-- Data for the task follows --
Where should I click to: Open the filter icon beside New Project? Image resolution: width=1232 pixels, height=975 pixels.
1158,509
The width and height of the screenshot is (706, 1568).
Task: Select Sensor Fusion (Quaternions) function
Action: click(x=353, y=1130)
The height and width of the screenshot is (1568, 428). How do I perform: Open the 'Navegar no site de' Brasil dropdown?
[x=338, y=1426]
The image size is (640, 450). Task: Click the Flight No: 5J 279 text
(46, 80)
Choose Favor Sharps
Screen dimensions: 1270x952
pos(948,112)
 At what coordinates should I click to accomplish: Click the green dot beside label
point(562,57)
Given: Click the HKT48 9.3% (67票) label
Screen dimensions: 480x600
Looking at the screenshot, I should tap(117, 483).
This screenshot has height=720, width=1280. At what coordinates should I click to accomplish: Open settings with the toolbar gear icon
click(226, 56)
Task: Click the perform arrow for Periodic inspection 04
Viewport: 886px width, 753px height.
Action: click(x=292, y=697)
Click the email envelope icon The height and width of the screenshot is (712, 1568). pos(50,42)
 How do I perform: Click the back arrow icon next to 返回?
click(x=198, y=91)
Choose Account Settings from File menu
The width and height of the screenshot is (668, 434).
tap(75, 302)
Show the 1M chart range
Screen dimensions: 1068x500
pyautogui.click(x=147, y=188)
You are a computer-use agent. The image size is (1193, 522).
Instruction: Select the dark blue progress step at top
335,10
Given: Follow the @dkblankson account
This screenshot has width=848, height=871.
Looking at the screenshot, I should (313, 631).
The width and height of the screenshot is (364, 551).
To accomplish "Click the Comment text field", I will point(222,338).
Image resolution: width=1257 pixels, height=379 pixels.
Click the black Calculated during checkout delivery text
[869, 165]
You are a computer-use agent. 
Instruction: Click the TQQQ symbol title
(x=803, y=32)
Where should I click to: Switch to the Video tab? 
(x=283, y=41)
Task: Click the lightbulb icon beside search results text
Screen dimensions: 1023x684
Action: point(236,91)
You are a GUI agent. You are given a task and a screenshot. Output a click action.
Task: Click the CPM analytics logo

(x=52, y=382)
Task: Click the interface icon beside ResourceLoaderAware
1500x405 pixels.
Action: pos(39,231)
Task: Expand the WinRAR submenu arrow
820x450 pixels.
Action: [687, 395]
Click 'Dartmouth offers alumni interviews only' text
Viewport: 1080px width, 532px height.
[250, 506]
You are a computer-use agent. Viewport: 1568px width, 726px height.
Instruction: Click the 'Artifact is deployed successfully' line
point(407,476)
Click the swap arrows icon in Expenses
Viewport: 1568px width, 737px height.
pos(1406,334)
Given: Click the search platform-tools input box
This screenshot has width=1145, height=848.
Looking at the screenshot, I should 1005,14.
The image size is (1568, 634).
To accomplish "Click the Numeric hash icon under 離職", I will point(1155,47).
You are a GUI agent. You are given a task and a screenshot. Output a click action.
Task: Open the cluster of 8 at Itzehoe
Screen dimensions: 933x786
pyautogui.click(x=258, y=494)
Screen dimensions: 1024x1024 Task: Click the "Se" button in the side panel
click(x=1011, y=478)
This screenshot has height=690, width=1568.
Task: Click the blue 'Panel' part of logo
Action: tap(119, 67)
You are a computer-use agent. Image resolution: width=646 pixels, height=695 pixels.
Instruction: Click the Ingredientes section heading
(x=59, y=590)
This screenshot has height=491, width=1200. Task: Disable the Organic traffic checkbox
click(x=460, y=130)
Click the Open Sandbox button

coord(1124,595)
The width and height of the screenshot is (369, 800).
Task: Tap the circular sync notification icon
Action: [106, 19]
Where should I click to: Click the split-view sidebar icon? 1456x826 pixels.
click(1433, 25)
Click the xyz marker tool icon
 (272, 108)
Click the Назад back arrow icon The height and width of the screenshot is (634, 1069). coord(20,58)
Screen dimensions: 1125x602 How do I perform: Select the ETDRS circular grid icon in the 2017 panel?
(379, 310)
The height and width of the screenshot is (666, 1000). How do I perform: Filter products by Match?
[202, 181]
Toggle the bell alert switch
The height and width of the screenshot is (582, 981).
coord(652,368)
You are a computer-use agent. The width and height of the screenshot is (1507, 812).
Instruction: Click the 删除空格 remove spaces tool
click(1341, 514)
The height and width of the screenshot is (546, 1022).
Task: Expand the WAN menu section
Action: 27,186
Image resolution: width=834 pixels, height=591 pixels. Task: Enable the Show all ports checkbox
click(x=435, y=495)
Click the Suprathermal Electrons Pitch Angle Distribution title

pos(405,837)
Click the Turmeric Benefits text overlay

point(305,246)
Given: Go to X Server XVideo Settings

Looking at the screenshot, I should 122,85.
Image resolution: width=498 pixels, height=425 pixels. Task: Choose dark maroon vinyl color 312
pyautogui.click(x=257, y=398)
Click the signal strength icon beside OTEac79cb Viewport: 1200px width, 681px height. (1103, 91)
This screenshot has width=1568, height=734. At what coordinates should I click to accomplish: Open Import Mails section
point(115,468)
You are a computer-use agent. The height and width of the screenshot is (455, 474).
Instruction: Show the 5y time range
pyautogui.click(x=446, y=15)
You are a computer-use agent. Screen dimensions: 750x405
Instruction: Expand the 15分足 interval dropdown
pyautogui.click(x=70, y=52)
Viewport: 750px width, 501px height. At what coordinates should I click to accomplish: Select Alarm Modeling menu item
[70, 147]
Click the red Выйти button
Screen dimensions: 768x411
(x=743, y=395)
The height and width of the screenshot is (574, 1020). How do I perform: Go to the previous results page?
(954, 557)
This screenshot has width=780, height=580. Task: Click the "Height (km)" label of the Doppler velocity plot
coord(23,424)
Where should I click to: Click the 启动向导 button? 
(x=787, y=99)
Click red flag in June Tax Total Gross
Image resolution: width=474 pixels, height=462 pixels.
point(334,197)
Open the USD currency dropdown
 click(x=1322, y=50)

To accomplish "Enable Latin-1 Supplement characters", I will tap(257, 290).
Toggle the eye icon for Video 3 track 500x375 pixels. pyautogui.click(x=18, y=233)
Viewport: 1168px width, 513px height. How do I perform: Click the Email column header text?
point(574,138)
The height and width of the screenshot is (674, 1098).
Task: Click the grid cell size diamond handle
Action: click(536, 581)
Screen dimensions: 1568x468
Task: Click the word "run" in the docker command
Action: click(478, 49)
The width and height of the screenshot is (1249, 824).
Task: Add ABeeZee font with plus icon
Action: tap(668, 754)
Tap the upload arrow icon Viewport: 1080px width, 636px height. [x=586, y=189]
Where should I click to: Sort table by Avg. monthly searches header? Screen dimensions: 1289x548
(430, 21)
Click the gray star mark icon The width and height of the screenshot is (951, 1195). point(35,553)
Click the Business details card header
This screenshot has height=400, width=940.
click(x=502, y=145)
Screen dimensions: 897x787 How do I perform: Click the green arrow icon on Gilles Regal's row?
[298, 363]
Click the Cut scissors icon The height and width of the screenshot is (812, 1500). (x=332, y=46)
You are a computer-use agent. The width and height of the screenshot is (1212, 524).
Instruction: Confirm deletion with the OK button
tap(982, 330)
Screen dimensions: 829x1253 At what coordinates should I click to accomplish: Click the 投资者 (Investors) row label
-- Data for the task concluded --
Instructions to follow
Copy each line of the material exactly as shown.

Exercise output
Where should I click to: Open the filter icon beside New Project? Image resolution: width=1232 pixels, height=975 pixels.
1158,509
The width and height of the screenshot is (706, 1568).
Task: Select Sensor Fusion (Quaternions) function
Action: click(x=353, y=1130)
The height and width of the screenshot is (1568, 428). How do I perform: Open the 'Navegar no site de' Brasil dropdown?
[x=338, y=1426]
The image size is (640, 450). Task: Click the Flight No: 5J 279 text
(46, 80)
Choose Favor Sharps
Screen dimensions: 1270x952
pos(948,112)
 At what coordinates should I click to accomplish: Click the green dot beside label
point(562,57)
Given: Click the HKT48 9.3% (67票) label
Screen dimensions: 480x600
Looking at the screenshot, I should tap(117, 483).
This screenshot has height=720, width=1280. At what coordinates should I click to accomplish: Open settings with the toolbar gear icon
click(226, 56)
Task: Click the perform arrow for Periodic inspection 04
Viewport: 886px width, 753px height.
Action: click(x=292, y=697)
Click the email envelope icon The height and width of the screenshot is (712, 1568). pos(50,42)
 How do I perform: Click the back arrow icon next to 返回?
click(x=198, y=91)
Choose Account Settings from File menu
The width and height of the screenshot is (668, 434).
tap(75, 302)
Show the 1M chart range
Screen dimensions: 1068x500
pyautogui.click(x=147, y=188)
You are a computer-use agent. The image size is (1193, 522).
Instruction: Select the dark blue progress step at top
335,10
Given: Follow the @dkblankson account
This screenshot has width=848, height=871.
Looking at the screenshot, I should (313, 631).
The width and height of the screenshot is (364, 551).
To accomplish "Click the Comment text field", I will point(222,338).
Image resolution: width=1257 pixels, height=379 pixels.
Click the black Calculated during checkout delivery text
[869, 165]
You are a computer-use agent. 
Instruction: Click the TQQQ symbol title
(x=803, y=32)
Where should I click to: Switch to the Video tab? 
(x=283, y=41)
Task: Click the lightbulb icon beside search results text
Screen dimensions: 1023x684
Action: point(236,91)
You are a GUI agent. You are given a task and a screenshot. Output a click action.
Task: Click the CPM analytics logo

(x=52, y=382)
Task: Click the interface icon beside ResourceLoaderAware
1500x405 pixels.
Action: pos(39,231)
Task: Expand the WinRAR submenu arrow
820x450 pixels.
Action: [687, 395]
Click 'Dartmouth offers alumni interviews only' text
Viewport: 1080px width, 532px height.
[250, 506]
You are a computer-use agent. Viewport: 1568px width, 726px height.
Instruction: Click the 'Artifact is deployed successfully' line
point(407,476)
Click the swap arrows icon in Expenses
Viewport: 1568px width, 737px height.
pos(1406,334)
Given: Click the search platform-tools input box
This screenshot has width=1145, height=848.
Looking at the screenshot, I should 1005,14.
The image size is (1568, 634).
To accomplish "Click the Numeric hash icon under 離職", I will point(1155,47).
You are a GUI agent. You are given a task and a screenshot. Output a click action.
Task: Open the cluster of 8 at Itzehoe
Screen dimensions: 933x786
pyautogui.click(x=258, y=494)
Screen dimensions: 1024x1024 Task: Click the "Se" button in the side panel
click(x=1011, y=478)
This screenshot has height=690, width=1568.
Task: Click the blue 'Panel' part of logo
Action: tap(119, 67)
You are a computer-use agent. Image resolution: width=646 pixels, height=695 pixels.
Instruction: Click the Ingredientes section heading
(x=59, y=590)
This screenshot has height=491, width=1200. Task: Disable the Organic traffic checkbox
click(x=460, y=130)
Click the Open Sandbox button

coord(1124,595)
The width and height of the screenshot is (369, 800).
Task: Tap the circular sync notification icon
Action: [106, 19]
Where should I click to: Click the split-view sidebar icon? 1456x826 pixels.
click(1433, 25)
Click the xyz marker tool icon
 (272, 108)
Click the Назад back arrow icon The height and width of the screenshot is (634, 1069). coord(20,58)
Screen dimensions: 1125x602 How do I perform: Select the ETDRS circular grid icon in the 2017 panel?
(379, 310)
The height and width of the screenshot is (666, 1000). How do I perform: Filter products by Match?
[202, 181]
Toggle the bell alert switch
The height and width of the screenshot is (582, 981).
coord(652,368)
You are a computer-use agent. The width and height of the screenshot is (1507, 812).
Instruction: Click the 删除空格 remove spaces tool
click(1341, 514)
The height and width of the screenshot is (546, 1022).
Task: Expand the WAN menu section
Action: 27,186
Image resolution: width=834 pixels, height=591 pixels. Task: Enable the Show all ports checkbox
click(x=435, y=495)
Click the Suprathermal Electrons Pitch Angle Distribution title

pos(405,837)
Click the Turmeric Benefits text overlay

point(305,246)
Given: Go to X Server XVideo Settings

Looking at the screenshot, I should 122,85.
Image resolution: width=498 pixels, height=425 pixels. Task: Choose dark maroon vinyl color 312
pyautogui.click(x=257, y=398)
Click the signal strength icon beside OTEac79cb Viewport: 1200px width, 681px height. (1103, 91)
This screenshot has width=1568, height=734. At what coordinates should I click to accomplish: Open Import Mails section
point(115,468)
You are a computer-use agent. The height and width of the screenshot is (455, 474).
Instruction: Show the 5y time range
pyautogui.click(x=446, y=15)
You are a computer-use agent. Screen dimensions: 750x405
Instruction: Expand the 15分足 interval dropdown
pyautogui.click(x=70, y=52)
Viewport: 750px width, 501px height. At what coordinates should I click to accomplish: Select Alarm Modeling menu item
[70, 147]
Click the red Выйти button
Screen dimensions: 768x411
(x=743, y=395)
The height and width of the screenshot is (574, 1020). How do I perform: Go to the previous results page?
(954, 557)
This screenshot has width=780, height=580. Task: Click the "Height (km)" label of the Doppler velocity plot
coord(23,424)
Where should I click to: Click the 启动向导 button? 
(x=787, y=99)
Click red flag in June Tax Total Gross
Image resolution: width=474 pixels, height=462 pixels.
point(334,197)
Open the USD currency dropdown
 click(x=1322, y=50)

To accomplish "Enable Latin-1 Supplement characters", I will tap(257, 290).
Toggle the eye icon for Video 3 track 500x375 pixels. pyautogui.click(x=18, y=233)
Viewport: 1168px width, 513px height. How do I perform: Click the Email column header text?
point(574,138)
The height and width of the screenshot is (674, 1098).
Task: Click the grid cell size diamond handle
Action: click(536, 581)
Screen dimensions: 1568x468
Task: Click the word "run" in the docker command
Action: click(478, 49)
The width and height of the screenshot is (1249, 824).
Task: Add ABeeZee font with plus icon
Action: tap(668, 754)
Tap the upload arrow icon Viewport: 1080px width, 636px height. [x=586, y=189]
Where should I click to: Sort table by Avg. monthly searches header? Screen dimensions: 1289x548
(430, 21)
Click the gray star mark icon The width and height of the screenshot is (951, 1195). point(35,553)
Click the Business details card header
This screenshot has height=400, width=940.
click(x=502, y=145)
Screen dimensions: 897x787 How do I perform: Click the green arrow icon on Gilles Regal's row?
[298, 363]
Click the Cut scissors icon The height and width of the screenshot is (812, 1500). (x=332, y=46)
You are a computer-use agent. The width and height of the screenshot is (1212, 524).
Instruction: Confirm deletion with the OK button
tap(982, 330)
Screen dimensions: 829x1253 At what coordinates should I click to accomplish: Click the 投资者 (Investors) row label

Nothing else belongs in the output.